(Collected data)

:::::

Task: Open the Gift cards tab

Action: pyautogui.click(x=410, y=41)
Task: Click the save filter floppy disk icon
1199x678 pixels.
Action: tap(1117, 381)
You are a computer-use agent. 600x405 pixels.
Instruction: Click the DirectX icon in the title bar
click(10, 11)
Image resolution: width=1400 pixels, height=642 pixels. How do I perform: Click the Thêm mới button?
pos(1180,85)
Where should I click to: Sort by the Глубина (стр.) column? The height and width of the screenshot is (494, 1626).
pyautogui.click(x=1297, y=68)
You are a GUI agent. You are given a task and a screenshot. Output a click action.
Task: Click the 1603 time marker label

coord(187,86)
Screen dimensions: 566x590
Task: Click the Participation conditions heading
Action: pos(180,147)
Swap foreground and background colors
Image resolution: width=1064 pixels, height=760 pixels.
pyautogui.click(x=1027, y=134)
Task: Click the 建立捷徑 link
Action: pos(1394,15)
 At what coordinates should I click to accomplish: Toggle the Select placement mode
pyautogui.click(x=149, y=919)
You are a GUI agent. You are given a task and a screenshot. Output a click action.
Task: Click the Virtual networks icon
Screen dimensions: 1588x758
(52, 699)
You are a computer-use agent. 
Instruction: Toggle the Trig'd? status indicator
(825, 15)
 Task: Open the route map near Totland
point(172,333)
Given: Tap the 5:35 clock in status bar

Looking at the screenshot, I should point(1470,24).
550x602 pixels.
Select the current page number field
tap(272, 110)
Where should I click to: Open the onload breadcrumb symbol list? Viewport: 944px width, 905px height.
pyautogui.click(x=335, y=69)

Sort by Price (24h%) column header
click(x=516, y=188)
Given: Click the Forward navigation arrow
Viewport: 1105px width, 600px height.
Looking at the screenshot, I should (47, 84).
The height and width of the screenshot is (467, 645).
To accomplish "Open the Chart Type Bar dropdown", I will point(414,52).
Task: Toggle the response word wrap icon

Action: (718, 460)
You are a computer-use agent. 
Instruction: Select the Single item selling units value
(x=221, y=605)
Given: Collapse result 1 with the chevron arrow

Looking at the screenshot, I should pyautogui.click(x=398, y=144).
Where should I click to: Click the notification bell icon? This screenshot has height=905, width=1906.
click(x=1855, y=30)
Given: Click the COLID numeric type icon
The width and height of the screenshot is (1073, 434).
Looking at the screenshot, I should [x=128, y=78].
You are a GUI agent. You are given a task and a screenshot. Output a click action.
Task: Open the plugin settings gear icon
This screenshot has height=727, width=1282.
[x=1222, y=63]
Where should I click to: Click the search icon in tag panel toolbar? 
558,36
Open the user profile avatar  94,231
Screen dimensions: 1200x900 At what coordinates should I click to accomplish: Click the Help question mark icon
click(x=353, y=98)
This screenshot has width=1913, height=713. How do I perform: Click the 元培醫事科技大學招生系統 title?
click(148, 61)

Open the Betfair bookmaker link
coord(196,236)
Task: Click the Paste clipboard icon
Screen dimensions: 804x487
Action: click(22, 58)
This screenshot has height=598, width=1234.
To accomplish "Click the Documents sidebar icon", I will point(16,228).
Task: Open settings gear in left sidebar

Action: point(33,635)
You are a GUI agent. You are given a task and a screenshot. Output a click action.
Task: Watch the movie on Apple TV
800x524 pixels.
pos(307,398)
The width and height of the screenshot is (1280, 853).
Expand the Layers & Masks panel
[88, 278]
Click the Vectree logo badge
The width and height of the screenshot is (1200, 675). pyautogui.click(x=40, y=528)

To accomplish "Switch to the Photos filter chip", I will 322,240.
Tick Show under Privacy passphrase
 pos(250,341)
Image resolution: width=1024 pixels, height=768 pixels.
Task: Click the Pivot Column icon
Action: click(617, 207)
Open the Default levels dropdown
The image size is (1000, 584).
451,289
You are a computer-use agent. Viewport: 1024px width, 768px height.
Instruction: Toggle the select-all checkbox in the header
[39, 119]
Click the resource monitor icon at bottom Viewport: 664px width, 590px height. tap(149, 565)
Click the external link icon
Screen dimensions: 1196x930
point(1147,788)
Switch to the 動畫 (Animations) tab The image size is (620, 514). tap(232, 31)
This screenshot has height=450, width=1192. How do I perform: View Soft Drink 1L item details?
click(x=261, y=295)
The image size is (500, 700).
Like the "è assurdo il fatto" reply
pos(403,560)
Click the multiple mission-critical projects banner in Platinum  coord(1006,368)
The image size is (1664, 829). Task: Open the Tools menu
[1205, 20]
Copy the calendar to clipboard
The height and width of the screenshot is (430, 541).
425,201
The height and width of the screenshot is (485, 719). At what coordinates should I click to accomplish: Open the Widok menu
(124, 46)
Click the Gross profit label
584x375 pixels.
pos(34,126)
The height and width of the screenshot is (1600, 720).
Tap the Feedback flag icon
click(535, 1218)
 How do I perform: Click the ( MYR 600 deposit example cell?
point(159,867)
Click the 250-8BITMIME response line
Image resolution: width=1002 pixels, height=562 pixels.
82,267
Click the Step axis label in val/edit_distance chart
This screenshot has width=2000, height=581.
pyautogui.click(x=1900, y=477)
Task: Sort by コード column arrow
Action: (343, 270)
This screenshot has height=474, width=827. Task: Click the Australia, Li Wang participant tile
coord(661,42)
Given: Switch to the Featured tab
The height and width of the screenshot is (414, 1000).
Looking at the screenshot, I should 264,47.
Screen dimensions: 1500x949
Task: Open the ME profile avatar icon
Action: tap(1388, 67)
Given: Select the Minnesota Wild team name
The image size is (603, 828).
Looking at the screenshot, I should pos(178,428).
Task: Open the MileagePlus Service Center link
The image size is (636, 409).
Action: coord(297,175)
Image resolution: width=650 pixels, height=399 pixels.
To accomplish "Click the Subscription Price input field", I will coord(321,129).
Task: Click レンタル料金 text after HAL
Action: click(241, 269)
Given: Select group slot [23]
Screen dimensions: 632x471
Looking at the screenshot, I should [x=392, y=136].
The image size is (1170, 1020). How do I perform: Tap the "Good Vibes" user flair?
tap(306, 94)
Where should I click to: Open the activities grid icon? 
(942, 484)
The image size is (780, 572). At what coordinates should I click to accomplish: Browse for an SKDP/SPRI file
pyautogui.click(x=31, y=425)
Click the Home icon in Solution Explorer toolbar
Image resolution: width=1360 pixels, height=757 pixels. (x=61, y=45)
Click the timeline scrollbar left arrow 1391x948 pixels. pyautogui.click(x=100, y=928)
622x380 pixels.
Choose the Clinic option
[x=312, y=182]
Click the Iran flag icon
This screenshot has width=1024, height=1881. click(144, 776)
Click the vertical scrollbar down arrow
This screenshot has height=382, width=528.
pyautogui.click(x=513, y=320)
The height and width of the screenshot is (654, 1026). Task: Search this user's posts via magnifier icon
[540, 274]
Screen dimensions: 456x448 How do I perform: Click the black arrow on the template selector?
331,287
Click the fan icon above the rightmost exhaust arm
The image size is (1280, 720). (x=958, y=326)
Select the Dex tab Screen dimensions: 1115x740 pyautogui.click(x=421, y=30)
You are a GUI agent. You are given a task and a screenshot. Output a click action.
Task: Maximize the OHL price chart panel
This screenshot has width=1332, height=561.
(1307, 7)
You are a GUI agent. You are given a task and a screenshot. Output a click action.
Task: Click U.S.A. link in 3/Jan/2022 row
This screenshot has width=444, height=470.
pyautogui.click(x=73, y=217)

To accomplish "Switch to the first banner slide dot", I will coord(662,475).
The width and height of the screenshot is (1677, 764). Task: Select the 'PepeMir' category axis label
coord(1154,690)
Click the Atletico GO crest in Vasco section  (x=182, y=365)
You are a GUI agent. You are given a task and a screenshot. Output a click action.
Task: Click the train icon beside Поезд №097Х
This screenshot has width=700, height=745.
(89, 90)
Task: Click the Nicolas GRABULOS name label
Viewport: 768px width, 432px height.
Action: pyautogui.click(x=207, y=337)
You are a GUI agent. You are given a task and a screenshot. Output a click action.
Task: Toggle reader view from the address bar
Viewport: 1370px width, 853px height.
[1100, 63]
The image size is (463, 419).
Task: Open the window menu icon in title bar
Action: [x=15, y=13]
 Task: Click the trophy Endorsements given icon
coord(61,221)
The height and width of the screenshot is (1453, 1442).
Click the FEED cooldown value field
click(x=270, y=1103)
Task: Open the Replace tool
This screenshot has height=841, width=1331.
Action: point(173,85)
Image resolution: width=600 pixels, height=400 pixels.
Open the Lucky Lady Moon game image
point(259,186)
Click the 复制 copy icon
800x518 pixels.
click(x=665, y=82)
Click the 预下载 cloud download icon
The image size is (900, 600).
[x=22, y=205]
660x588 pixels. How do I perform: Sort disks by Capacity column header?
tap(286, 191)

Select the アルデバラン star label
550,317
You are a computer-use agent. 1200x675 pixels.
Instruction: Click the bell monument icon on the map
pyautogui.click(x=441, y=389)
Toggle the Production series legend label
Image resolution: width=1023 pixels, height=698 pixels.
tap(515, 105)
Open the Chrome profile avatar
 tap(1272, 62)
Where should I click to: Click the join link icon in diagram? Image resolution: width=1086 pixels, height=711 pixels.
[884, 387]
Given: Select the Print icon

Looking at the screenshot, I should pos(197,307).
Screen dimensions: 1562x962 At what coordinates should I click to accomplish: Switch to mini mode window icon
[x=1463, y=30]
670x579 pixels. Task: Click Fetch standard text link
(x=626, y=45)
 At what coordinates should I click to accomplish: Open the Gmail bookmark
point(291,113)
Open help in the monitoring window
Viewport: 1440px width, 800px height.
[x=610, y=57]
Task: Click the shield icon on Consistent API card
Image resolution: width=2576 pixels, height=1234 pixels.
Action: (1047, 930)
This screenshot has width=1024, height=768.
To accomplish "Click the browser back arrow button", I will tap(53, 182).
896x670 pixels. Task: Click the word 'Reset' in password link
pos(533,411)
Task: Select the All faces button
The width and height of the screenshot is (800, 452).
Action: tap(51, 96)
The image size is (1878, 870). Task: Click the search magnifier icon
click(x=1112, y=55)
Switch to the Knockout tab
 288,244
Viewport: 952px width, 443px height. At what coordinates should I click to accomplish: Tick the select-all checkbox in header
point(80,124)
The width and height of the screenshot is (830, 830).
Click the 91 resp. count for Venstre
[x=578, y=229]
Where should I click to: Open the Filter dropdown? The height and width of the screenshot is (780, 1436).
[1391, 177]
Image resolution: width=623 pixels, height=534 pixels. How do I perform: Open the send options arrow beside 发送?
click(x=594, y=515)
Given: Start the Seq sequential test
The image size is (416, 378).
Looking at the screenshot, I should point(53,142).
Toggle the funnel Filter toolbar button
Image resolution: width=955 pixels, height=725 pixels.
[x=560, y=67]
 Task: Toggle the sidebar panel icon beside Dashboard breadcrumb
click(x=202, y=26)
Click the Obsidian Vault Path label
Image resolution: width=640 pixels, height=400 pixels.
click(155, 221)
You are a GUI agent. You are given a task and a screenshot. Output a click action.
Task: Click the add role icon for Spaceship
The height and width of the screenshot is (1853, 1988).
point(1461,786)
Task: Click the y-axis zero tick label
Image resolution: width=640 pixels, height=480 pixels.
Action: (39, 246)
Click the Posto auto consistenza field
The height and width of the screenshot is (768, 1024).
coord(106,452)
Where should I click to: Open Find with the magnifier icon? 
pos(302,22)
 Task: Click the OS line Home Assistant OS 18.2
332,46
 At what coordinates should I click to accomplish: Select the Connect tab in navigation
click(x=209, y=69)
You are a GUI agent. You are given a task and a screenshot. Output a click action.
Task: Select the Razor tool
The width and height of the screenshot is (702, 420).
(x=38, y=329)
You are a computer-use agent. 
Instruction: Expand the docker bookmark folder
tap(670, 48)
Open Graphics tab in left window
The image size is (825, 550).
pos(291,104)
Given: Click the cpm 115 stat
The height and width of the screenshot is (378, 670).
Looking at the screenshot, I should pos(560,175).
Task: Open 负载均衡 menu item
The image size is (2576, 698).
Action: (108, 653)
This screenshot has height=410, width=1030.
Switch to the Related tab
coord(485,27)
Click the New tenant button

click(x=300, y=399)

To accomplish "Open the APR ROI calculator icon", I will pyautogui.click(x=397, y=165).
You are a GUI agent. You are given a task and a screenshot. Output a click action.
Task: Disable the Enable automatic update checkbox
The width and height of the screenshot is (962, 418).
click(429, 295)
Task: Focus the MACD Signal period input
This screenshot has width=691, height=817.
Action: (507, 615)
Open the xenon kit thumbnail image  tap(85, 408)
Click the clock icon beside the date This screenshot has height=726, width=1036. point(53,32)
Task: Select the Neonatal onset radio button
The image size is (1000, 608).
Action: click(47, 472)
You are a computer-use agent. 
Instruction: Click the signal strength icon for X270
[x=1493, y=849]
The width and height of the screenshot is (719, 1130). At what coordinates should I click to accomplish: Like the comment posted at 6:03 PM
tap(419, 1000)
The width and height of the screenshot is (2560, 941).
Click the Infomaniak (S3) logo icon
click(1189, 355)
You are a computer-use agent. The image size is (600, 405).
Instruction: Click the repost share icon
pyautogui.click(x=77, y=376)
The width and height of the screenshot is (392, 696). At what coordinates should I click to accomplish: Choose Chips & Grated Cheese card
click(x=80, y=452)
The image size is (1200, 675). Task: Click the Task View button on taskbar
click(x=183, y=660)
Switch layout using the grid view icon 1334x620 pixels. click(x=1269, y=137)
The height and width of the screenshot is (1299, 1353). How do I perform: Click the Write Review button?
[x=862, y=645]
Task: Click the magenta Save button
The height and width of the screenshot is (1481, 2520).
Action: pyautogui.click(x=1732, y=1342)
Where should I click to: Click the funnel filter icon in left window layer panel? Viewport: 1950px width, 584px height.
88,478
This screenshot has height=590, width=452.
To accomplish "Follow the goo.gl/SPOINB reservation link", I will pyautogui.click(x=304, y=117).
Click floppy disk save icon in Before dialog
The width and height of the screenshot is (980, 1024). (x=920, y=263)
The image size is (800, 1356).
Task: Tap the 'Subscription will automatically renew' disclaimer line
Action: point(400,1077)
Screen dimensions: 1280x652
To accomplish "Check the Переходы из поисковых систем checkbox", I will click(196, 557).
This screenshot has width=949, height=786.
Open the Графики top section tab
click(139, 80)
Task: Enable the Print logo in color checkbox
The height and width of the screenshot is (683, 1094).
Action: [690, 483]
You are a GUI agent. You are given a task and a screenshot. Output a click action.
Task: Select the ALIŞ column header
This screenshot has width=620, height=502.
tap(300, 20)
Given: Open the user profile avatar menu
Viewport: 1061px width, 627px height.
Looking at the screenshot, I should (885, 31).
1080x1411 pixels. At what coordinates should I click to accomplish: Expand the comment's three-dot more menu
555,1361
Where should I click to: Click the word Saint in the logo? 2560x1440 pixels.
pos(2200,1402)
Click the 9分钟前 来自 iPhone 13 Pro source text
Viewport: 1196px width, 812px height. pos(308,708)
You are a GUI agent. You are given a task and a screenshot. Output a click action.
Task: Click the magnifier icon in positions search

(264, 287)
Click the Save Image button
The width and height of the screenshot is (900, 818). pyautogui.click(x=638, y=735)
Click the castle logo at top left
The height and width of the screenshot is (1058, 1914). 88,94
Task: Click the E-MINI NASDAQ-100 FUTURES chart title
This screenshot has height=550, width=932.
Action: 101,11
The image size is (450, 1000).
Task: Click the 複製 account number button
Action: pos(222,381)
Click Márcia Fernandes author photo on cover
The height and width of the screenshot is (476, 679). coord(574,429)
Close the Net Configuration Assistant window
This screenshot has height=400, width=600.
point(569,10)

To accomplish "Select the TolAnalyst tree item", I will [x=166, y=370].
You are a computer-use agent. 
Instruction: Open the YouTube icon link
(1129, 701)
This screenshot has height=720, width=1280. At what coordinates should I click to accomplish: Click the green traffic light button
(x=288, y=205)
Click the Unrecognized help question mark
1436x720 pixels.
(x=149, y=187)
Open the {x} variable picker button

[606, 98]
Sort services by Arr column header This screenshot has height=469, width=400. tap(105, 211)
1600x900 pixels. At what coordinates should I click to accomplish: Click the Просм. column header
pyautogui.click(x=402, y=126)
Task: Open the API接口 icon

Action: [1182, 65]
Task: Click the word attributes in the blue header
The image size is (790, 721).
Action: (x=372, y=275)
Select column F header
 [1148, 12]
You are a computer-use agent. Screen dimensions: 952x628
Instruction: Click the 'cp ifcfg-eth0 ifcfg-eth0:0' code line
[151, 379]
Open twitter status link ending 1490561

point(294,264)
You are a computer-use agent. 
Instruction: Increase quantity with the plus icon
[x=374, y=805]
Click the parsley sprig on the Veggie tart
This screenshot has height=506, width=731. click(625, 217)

:::::

Exactly the lines from the one containing "Instruction: Click the 'cp" through the final line above, and only those, should be given again.

Instruction: Click the 'cp ifcfg-eth0 ifcfg-eth0:0' code line
[151, 379]
Open twitter status link ending 1490561

point(294,264)
You are a computer-use agent. 
Instruction: Increase quantity with the plus icon
[x=374, y=805]
Click the parsley sprig on the Veggie tart
This screenshot has height=506, width=731. click(625, 217)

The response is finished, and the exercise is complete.